Sigaram bitince içeri girdim tekrar. Tulum sesi yok, makinelerin olağan sesinden başka ses yok. Ruhumda oluşan bocalamaya kulak vermemek adına direkt duvardaki tabelaya baktım, iki yeşil ışık yanmış, bu iki makinenin bittiği anlamında, birini bulmak için hızla ilerliyorum koridorda. Biten makinelerden biri ortadakilerin sol yanında, ötekini aramadan içindekileri bir sepete boşaltıp makinenin üstüne koyuyorum, sahibi gelip alsın diye. Kendi çamaşırlarımı makineye atıp çalıştırıyorum. Cep telefonuma bitiş zamanı için alarm kuruyorum.

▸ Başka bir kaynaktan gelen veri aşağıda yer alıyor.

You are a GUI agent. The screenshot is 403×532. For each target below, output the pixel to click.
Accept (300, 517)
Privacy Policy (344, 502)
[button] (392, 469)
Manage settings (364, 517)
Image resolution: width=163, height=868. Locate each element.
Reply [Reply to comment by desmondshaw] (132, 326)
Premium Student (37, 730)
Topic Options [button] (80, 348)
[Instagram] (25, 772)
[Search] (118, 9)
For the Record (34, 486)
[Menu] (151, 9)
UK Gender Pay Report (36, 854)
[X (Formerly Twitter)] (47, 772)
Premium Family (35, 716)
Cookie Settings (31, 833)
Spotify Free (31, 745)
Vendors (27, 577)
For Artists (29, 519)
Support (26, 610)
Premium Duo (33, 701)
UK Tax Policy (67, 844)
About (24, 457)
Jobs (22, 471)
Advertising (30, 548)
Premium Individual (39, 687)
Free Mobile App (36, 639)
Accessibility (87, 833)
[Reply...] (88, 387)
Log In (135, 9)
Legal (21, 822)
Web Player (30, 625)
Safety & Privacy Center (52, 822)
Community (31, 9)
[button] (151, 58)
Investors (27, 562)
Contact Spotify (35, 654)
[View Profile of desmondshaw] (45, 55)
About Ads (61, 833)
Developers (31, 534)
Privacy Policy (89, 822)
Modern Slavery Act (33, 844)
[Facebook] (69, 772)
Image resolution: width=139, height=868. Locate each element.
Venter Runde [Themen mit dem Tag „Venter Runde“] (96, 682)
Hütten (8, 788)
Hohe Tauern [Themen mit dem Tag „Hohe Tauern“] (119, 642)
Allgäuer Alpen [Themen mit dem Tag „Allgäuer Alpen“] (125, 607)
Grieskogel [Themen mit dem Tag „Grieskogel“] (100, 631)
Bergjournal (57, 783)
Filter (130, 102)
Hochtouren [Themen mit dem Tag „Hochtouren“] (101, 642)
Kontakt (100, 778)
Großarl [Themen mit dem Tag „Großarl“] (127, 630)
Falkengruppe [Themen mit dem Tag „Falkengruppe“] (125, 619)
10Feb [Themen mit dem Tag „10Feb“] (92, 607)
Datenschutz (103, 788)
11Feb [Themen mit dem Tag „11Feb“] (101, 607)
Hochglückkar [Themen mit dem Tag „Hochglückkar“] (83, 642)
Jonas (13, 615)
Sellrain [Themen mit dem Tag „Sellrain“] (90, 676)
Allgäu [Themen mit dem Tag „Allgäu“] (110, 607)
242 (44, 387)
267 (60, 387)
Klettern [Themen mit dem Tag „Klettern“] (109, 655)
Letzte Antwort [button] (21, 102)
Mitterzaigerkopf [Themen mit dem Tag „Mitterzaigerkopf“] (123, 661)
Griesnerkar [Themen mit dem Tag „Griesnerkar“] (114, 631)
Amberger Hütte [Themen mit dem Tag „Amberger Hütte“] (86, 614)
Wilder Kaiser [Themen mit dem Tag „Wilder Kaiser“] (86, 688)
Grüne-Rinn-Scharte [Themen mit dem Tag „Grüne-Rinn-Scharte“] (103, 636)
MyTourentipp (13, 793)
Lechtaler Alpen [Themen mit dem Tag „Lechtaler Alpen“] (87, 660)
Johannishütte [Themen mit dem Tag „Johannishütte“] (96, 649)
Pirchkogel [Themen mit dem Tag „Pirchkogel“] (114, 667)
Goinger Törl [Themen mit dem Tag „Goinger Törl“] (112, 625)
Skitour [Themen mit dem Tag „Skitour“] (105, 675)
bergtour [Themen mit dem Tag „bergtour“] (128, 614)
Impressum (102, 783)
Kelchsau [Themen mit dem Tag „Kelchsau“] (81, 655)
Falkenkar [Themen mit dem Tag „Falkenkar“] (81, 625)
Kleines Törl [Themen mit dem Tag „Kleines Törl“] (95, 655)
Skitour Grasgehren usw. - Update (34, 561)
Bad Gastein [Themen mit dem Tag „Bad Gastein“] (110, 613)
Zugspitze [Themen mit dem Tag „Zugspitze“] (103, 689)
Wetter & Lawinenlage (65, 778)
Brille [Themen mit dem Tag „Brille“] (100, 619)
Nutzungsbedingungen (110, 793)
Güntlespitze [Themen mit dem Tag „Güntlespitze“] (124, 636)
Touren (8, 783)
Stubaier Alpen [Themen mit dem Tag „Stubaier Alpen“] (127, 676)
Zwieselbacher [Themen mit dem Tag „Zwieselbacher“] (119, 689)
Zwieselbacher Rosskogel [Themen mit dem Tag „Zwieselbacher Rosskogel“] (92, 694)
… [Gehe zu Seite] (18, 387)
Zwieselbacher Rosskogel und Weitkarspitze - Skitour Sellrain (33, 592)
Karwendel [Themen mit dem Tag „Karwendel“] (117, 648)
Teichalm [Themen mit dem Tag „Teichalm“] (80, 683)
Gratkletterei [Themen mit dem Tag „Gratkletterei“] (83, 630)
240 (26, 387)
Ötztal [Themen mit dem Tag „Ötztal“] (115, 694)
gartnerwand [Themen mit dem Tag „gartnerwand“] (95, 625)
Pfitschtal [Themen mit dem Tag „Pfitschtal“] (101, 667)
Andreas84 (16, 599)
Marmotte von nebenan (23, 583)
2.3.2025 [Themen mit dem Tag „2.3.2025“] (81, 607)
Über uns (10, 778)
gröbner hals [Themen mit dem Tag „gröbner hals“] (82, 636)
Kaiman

Tam çamaşırhaneden çıkacakken tulum sesi yeniden başlıyor, bu kez ses yakın ve yankılanmıyor. Sesin geldiğini tahmin ettiğim yöne doğru yürüyorum, yerde bir çamaşır sepeti, sepetteki önlüğün cebinden bir telefon ışığı görünüyor. Eğiliyorum, telefona ulaşmak için önlüğü elime alıyorum, ekrana bakıyorum, Arapça kökenli olsa da Türkçe olduğunu tahmin ettiğim bir isim yazıyor. Telefonu açıyorum, iç güdüsel olarak "alo" diyorum, karşımdaki ses oldukça heyecanlı, telefonun sahibi olduğunu, telefonunu kaybettiğini söylüyor heyecanı her hecesine işlenmiş bir ingilizceyle. Sesinden tanıyorum, Türkiye ekibinden genç bir asistan hekim, yine de ismini söyleyip, o olup olmadığını soruyorum, "Evet, benim, siz kimsiniz?" diyor, sanırım kim olduğunu bilmemin yanında sorunun Türkçe olmasının şaşkınlığı da var sesinde. "Ben Dilek" diyorum ve "telefonun çamaşırhanede, önlüğünün cebinde unutmuşsun" diye ekliyorum. "Sağ olun hocam, hemen geliyorum" diyor. "Boş makine de var" diyorum, "tamam hocam" diyerek telefonu kapatırken içinin rahatladığına delalet uzunca bir nefes verdiğini duyuyorum, ki benim de içim rahatlamış halde.
-○-
Telefonun sahibinin adını ve geldikten sonrasına ait konuşmaları (burada ve şimdi) onun kişisel haklarına duyduğum saygıdan dolayı yazmayacağım. Ancak yine de belirtmek isterim; gıpta ettim gencecik meslektaşıma. Azmine, bilgisine ve hayat enerjisine hayran kaldım. Ve bir kez daha anladım ki bize sunulan saha görevindeki zaman kısıtlaması nimet değerinde. Çoğu zaman sahadayken iyi bir şey yapıyor olmanın verdiği doygunluk hissi, hem ruhsal hem fiziksel tükenme sınırına dayanan yorgunluğu anlamaya engel oluyor. Umarım bir gün bu uygulama canı gönülden çalışan ve çok ama gerçekten çok başarılı olan Türkiyeli hekimlere, sağlık çalışanlarına da ulaşır. Sadece sahada da değil, ülkede de çalışma şartları her anlamda iyileştirilir. Ve bu temennim sadece sağlık çalışanları ile de sınırlı değil, mesleğini halkıyla icra eden tüm emekçiler için aynı şeyi yani insanca ve haklı karşılığını maddi manevi alabildiği çalışma koşulları dilerim.